Researchers at Linköping University have used data with epigenetic information from more than 75,000 human samples to train a large number of AI neural network models. They hope that such AI-based models could eventually be used in precision medicine to develop treatments and preventive strategies tailored to the individual. Their models are of the autoencoder type, that self-organises the information and finds interrelation patterns in the large amount of data.
To test their model, the LiU researchers compared it with existing models. There are already existing models of the effects of smoking on the body, building on the fact that specific epigenetic changes reflect the effect of smoking on the functioning of the lungs. These traces remain in the DNA long after a person has quit smoking, and this type of model can identify whether someone is a current, former or never smoker. Other models can, based on epigenetic markers, estimate the chronological age of an individual, or group individuals according to whether they have a disease or are healthy.
The LiU researchers trained their autoencoder and then used the result to answer three different queries: age determination, smoker status and diagnosing the disease systemic lupus erythematosus, SLE. Although the existing models rely on selected epigenetic markers known to be associated with the condition they aim to classify. However, it turned out that the LiU researchers’ autoencoders functioned better or equally well.

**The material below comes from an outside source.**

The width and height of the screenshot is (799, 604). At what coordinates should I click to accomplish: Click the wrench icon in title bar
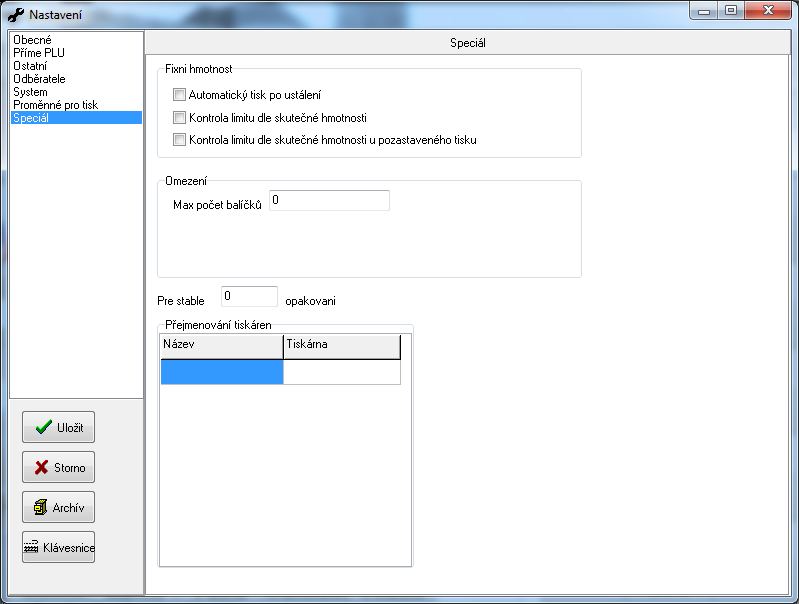(x=16, y=15)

“Our models not only enable us to classify individuals based on their epigenetic data. We found that our models can identify previously known epigenetic markers used in other models, but also new markers associated with the condition we’re examining. One example of this is that our model for smoking identifies markers associated with respiratory diseases, such as lung cancer, and DNA damage,” says David Martínez, PhD student at Linköping University.
The objective of the autoencoder models is to enable compression of extremely complex biological data into a representation of the most relevant characteristics and patterns in data.

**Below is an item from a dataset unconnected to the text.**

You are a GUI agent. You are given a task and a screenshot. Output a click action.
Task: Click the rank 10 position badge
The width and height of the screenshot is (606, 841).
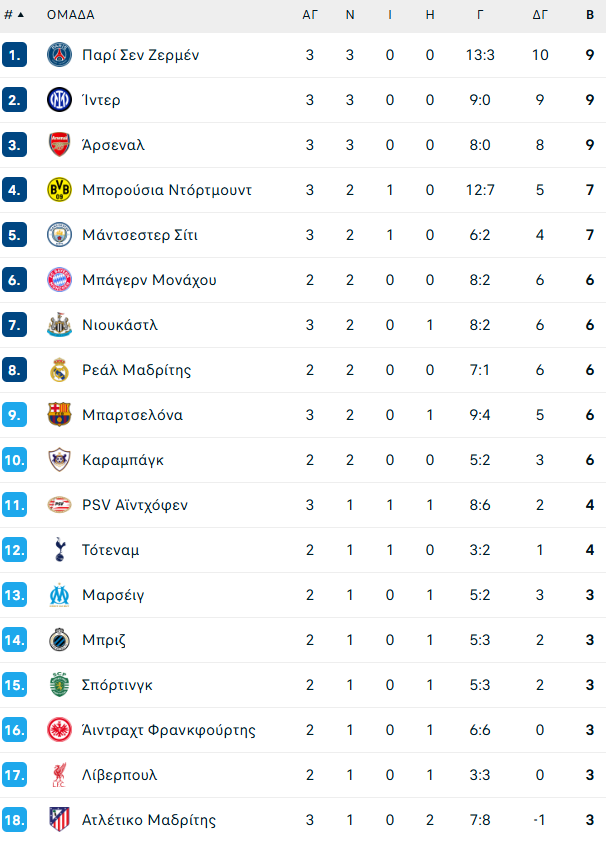click(x=14, y=460)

“We didn’t steer the model and had no hypotheses based on existing biological knowledge, but let the data speak for itself. When subsequently looking at what was happening in the autoencoder, we saw that data self-organised in a way similar to how it works in the body,” says Mika Gustafsson, professor of translational bioinformatics at Linköping University, who led the study now published in Briefings in Bioinformatics.
In the next step, the researchers can use the most important characteristics found by the autoencoder to create models able to classify for a large amount of environment-related, individual-specific factors where there is not enough training data to train more complex AI models on.
Certain types of AI are sometimes likened to a black box that provides answers, but humans cannot see how the AI arrived at the answer. Mika Gustafsson and his colleagues however strive to create interpretable AI models that, so to speak, let the researchers peek under the lid of the “black box” to understand what is going on inside.
“We want to be able to understand what the model shows us about the biology behind disease and other conditions. Then we’ll see not only whether someone is ill or not, but, by interpreting data, we’ll also have a chance to learn why,” says Mika Gustafsson.